Fortunately, my husband wasn’t having it and called the NHS 24 on my behalf. After a bit of back and forth, I was given an appointment for that night. The car ride there wasn’t pleasant. I’d coughed so much and so hard that my back was in agony, and I couldn’t lift my arms over my head without pain.
Thanks to our brilliant NHS, the appointment went well. I was diagnosed with a chest infection. I was given antibiotics and sent home to rest, which I did for several days. I’m back on my feet now and feeling mostly human. I’m still coughing occasionally, and the back pain isn’t completely gone, but I feel a lot better than I did.

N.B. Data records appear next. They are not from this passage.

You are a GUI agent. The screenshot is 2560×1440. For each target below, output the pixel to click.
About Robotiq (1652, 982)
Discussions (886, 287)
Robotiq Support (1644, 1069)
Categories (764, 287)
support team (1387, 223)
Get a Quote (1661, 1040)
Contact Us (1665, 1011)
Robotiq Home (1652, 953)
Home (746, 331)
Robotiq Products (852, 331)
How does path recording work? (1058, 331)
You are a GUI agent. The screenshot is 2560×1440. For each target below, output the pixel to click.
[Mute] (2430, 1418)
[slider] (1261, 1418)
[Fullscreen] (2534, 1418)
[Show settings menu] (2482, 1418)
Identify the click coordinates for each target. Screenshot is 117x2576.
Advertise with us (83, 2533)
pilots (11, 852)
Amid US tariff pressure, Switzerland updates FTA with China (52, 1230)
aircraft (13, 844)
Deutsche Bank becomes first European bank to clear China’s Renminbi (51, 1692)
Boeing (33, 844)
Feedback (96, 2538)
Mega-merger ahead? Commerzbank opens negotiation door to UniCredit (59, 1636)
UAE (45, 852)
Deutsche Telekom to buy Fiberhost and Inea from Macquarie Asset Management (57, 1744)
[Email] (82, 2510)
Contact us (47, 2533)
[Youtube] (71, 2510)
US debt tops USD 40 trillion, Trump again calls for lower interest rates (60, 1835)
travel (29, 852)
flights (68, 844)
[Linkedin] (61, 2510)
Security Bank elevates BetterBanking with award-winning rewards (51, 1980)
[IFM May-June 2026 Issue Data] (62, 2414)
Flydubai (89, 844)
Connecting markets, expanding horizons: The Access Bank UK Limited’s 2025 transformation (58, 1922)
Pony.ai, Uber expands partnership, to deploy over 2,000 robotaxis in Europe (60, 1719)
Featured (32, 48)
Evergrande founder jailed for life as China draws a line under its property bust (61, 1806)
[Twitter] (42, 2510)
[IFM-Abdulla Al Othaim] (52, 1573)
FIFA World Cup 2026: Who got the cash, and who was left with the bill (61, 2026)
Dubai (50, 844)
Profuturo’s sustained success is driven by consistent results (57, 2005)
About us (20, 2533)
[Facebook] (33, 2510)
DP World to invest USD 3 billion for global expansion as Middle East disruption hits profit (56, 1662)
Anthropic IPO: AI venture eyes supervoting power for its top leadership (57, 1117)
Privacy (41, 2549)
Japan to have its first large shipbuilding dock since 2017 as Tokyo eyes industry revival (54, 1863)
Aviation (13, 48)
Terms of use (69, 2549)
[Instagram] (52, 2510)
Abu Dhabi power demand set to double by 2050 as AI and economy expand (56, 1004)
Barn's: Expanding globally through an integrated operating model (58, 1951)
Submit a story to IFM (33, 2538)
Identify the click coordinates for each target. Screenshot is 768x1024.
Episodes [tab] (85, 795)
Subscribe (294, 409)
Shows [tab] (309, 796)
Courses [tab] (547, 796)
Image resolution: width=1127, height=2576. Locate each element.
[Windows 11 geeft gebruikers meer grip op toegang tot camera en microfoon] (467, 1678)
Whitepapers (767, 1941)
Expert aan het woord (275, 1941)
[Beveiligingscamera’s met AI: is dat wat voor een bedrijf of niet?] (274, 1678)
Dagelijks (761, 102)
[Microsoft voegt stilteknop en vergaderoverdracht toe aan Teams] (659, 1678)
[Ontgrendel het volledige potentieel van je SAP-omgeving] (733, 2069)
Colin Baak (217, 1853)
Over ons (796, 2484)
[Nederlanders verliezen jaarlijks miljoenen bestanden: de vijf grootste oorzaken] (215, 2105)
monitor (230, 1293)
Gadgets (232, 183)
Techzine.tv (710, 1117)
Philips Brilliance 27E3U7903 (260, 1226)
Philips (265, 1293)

I’m so fortunate that I had people around me who care and me and my health, because I had no idea I was as sick as I was. I don’t even want to think about what might of happened if I lived alone with no one to look after me. I would have tried to sleep it off. I would not have sought help. And I’d have been in a world of hurt when/if I realised I needed urgent medical attention.
I’ve often wondered how people get so sick that they get themselves into trouble. Why didn’t they just call the doctor or go to hospital? I now know it’s because they didn’t know how sick they were, and they probably assumed that a couple more painkillers and a good night’s rest would make them better. That was my plan. Thank goodness it was thwarted.